The return journey was not as easy. The trains at night would be a minimum of half an hour late. I used to think, my entire life would probably pass just waiting for the ‘sir’ to arrive. And then it would waddle along at its own sweet pace, and then unashamedly stall in between for another twenty minutes. By the time I get home, it would be two hours since I left office. Necklace Road station is where I spent a lot of time brooding, laughing, crying, thinking, looking at the lake in the distance. The benches there would know…

There was a time when I reached the station 9:15 at night, to take the 9:30 train. It came at 10:30 finally. And I reached home at 11:15, all alone. I still don’t know how I survived that day. I guess living alone hardens you to a large extent. Another time, I reached the station to take the last train back- 9:57pm. The station was pitch dark,no electricity, with just a handful of people, and I don’t remember seeing any women. There were no policemen either. Somebody passed a comment. I actually prayed that day. I promised myself and god I wouldn’t try to do such brave stupid things ever again.

The best thing about travelling by public transportation is that you get to see a lot of people, all ages and classes. And some you can never forget. Like there was this one girl I used to see everyday taking the same train as me in the morning, and sometimes the same one back. She was very pretty, and probably had been married recently, going by the traditional bangles on her slender wrists. She was very beautiful, and I always used to stare at her. And then a few months later, I saw a small bump forming on her stomach. For some inexplicable reason, I was silently happy for that strange girl. Then one night, I was in the train back home, and she got in from the next station. Her tummy had grown a bit more by then. It was pretty late, around 9 in the night. She sat looking out of the window. There was fatigue written on her face. Then slowly, her eyes started closing due to the fatigue, and her head was rolling from here to there. I felt sad for her, I don’t know why. Wasn’t there anybody to come and pick her up from office, especially when she was pregnant? Why was she having to work in this condition? Did her husband not treat her well? Did she have to go back home now and cook dinner? There were so many questions in my head. Her beauty seemed very melancholic at that moment. I hope, wherever she is now, she’s happy, and so is her baby.

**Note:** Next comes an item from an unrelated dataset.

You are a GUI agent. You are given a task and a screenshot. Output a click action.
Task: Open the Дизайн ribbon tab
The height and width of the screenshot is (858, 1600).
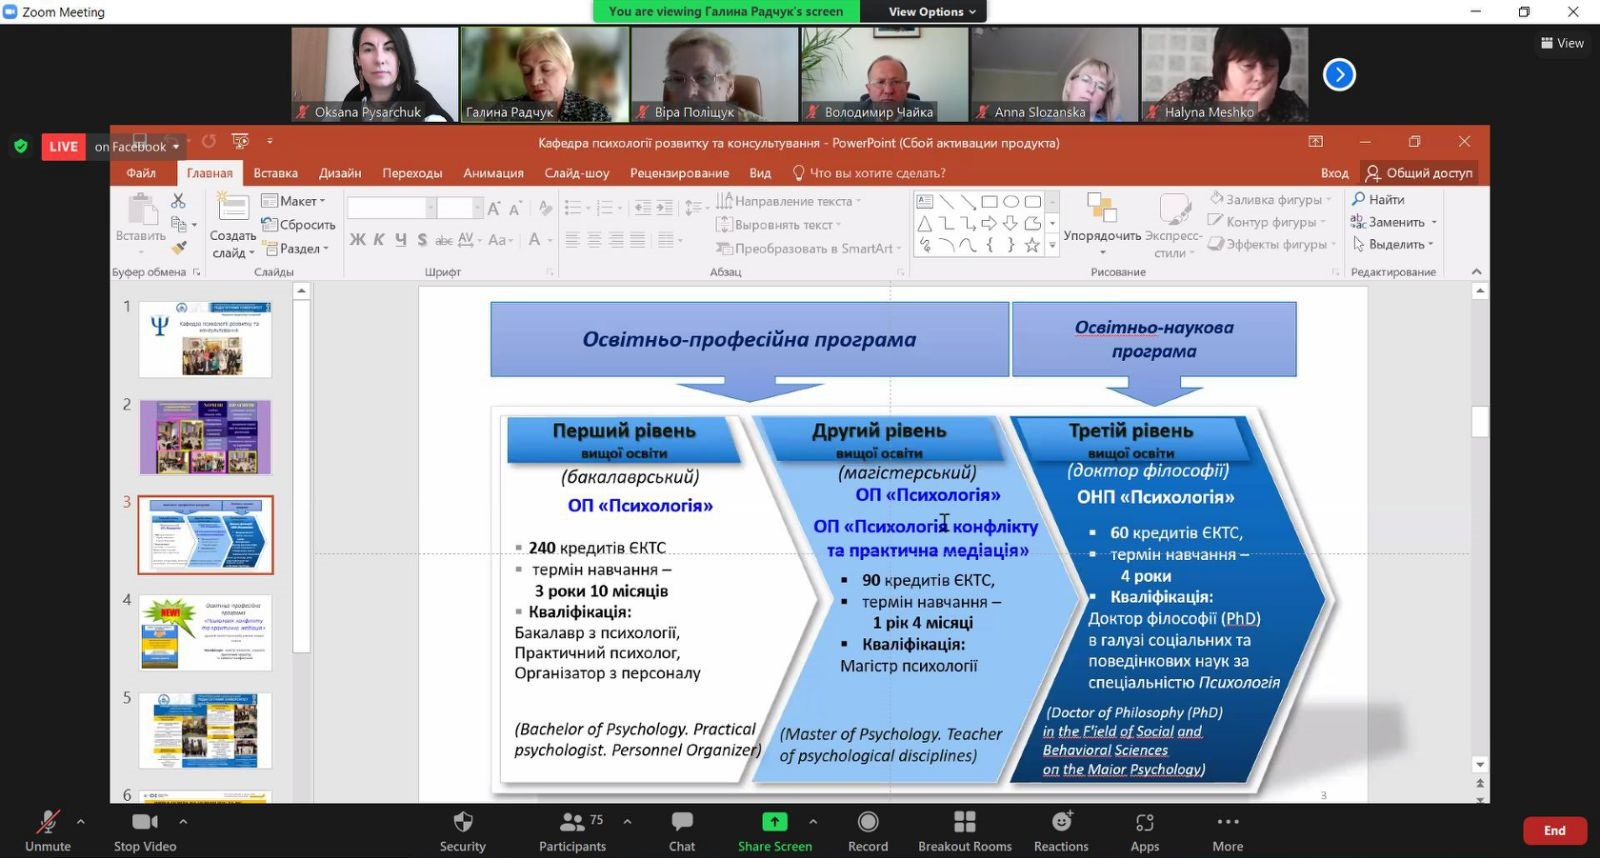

Another time, a lady got in with her daughter and occupied the seat opposite me. She was a daily wage labourer, I could make out. Thin as a reed, with an excuse of a sari covering her, she looked as though she hadn’t eaten and slept in days. And her little daughter, not more than four years old, holding her mother’s hands and sitting, her innocence still intact. I looked at them for a while, then resumed looking out of the window. After a while, I could feel somebody’s eyes on me. I looked up to see the little girl looking at me curiously, and she suddenly looked away when I caught her eye. So I decided to stare at her, and she kept darting glances at me, then she held my gaze. We looked at each other for a few seconds, and I smiled at her. I got the sweetest smile in return. I can never forget it. I rummaged in my bag and found an apple and gave it to her. She took it without hesitation and gave me another big smile. She may not have learnt yet to say thank you, but that smile was equivalent to a million thank you’s. After a while, I noticed that the lady had started crying. Weeping, her chest heaving. Her daughter, not knowing what was happening, kept looking at her, holding her hand. Then she rested her head on the little girl’s lap, and that innocent little thing was gently stroking her mother’s head, comforting her like only a kid can. The lady then took out a pen she had and scribbled something on the girl’s hand. There was a moment of terror in my heart. What is she writing down? Why is she writing it down? Is it a number that people can contact and hand over the girl to when the mother’s body is discovered? I don’t know…I was scared for the little girl. A little while later, I looked up from the book I was reading, and they were gone..just like that. I don’t know when they got down, which station..I only remember praying for that innocent little thing who had gifted me a beautiful smile.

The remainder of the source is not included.